§ Exercise details: Starting from the line containing "Task: Click the Prerequisites heading", write out the rest of the entries exactly, through the final line, including nothing else.

§ Exercise materials:
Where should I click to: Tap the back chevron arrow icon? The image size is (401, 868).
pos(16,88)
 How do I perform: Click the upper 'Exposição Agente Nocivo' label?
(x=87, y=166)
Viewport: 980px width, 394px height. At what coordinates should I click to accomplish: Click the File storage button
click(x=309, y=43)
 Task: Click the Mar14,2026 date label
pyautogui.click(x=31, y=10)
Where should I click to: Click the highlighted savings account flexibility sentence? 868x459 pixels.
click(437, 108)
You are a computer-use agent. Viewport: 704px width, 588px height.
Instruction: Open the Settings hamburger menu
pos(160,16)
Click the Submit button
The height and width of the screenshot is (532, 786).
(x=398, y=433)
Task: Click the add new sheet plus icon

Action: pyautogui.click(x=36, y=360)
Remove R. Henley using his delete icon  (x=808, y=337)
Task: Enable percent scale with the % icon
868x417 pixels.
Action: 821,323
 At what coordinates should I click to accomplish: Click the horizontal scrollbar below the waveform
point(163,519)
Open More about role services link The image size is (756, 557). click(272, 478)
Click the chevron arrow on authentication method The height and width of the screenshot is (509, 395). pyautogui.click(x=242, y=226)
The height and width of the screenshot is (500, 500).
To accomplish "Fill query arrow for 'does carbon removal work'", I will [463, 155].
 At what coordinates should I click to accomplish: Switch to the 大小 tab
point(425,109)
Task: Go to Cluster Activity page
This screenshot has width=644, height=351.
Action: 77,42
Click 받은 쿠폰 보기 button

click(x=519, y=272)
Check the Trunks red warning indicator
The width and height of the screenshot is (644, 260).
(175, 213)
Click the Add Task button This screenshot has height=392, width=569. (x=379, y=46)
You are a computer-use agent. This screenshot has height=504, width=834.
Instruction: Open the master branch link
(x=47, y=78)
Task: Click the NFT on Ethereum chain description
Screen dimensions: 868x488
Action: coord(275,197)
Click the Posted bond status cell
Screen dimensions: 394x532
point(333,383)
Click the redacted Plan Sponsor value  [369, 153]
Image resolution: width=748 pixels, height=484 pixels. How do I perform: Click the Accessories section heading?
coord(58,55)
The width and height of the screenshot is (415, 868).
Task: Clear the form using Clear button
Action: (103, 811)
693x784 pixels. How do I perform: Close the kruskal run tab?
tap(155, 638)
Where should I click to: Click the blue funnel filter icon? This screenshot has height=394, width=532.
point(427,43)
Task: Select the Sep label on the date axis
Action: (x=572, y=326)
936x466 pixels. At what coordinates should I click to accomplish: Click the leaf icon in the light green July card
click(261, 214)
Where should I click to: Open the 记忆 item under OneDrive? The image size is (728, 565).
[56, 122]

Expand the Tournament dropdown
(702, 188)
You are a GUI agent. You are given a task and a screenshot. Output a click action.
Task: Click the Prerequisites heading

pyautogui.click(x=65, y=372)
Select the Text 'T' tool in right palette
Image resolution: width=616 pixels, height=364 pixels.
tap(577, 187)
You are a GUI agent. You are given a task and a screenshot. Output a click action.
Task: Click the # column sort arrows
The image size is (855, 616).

§ Response area:
Task: Click the Prerequisites heading

pyautogui.click(x=65, y=372)
Select the Text 'T' tool in right palette
Image resolution: width=616 pixels, height=364 pixels.
tap(577, 187)
You are a GUI agent. You are given a task and a screenshot. Output a click action.
Task: Click the # column sort arrows
The image size is (855, 616).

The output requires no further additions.